Crum's county was dubbed "Bloody Mingo" during the early 20th century mine wars, when unionizing miners battled Baldwin-Felts security agents hired by the coal operators.

In May 1920, after evicting striking miners in Red Jacket, some of the Baldwin-Felts men tried to board a train in nearby Matewan but were confronted by the mayor and the chief of police, Sid Hatfield, a former miner, who had family ties to the Hatfields in the feud.

After a gunbattle recreated in the 1987 John Sayles film "Matewan," the mayor, two miners, a bystander and three agents lay dead. Hatfield became a hero but was gunned down on the courthouse steps a year later in Matewan.

Though there is no indication of a direct connection, Crum's killing comes on the heels of a Texas district attorney and his wife being shot to death in their home over the weekend, and officials suspect a white supremacist prison gang. Those killings happened a couple of months after one of the county's assistant district attorneys was killed near his courthouse office.

Colorado's corrections director, Tom Clements, was killed March 19 when he answered the doorbell at his home outside Colorado Springs. Two days later, Evan Spencer Ebel, a white supremacist and former Colorado inmate suspected of shooting Clements, died in a shootout about 100 miles from Kaufman. On Monday, judicial officials acknowledged Ebel was freed four years early because of a paperwork error.

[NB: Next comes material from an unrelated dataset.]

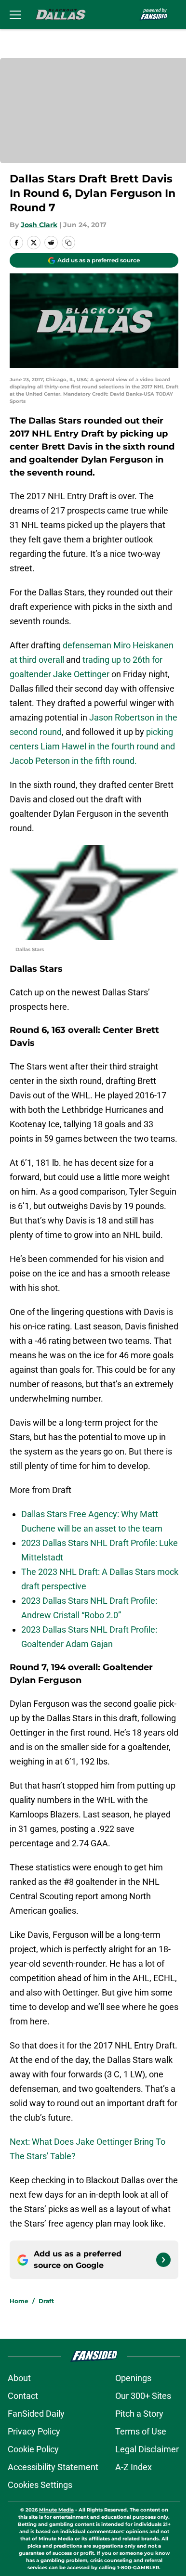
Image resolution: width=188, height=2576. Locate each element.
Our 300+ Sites (143, 2396)
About (19, 2378)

Federal prosecutor Booth Goodwin called Crum's killing "shocking" and said he's spoken to the State Police, which will lead the investigation. He pledged the assistance of his office and whatever other federal agencies are needed.

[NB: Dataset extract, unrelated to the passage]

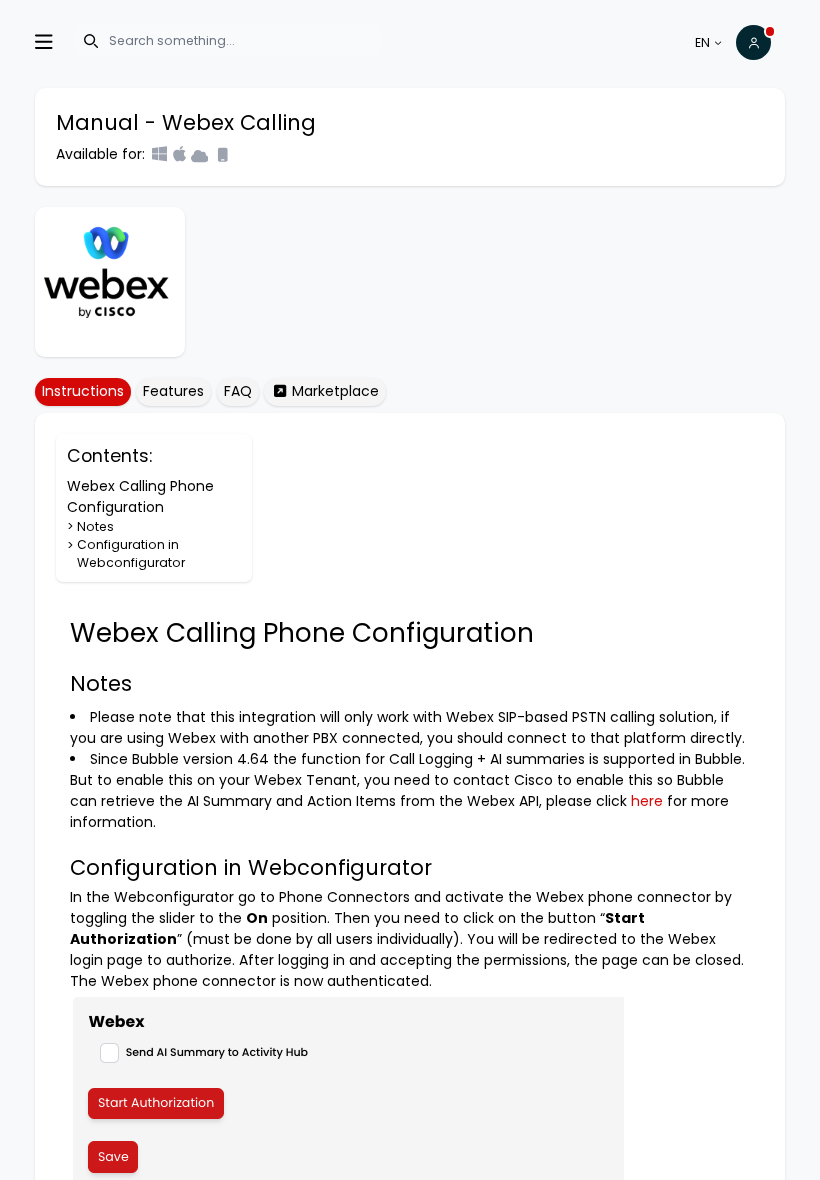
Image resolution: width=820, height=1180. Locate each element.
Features (173, 391)
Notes (95, 526)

During the last century, 14 prosecutors have been killed, according to news reports and statistics kept by the National District Attorneys Association. At least eight of them were targeted in the line of duty. The Officer Down Memorial Page says 197 police officers in West Virginia have died in the line of duty, 136 of them from deliberate gunfire.

Williamson is located in the southwest corner of West Virginia, on the border with Kentucky.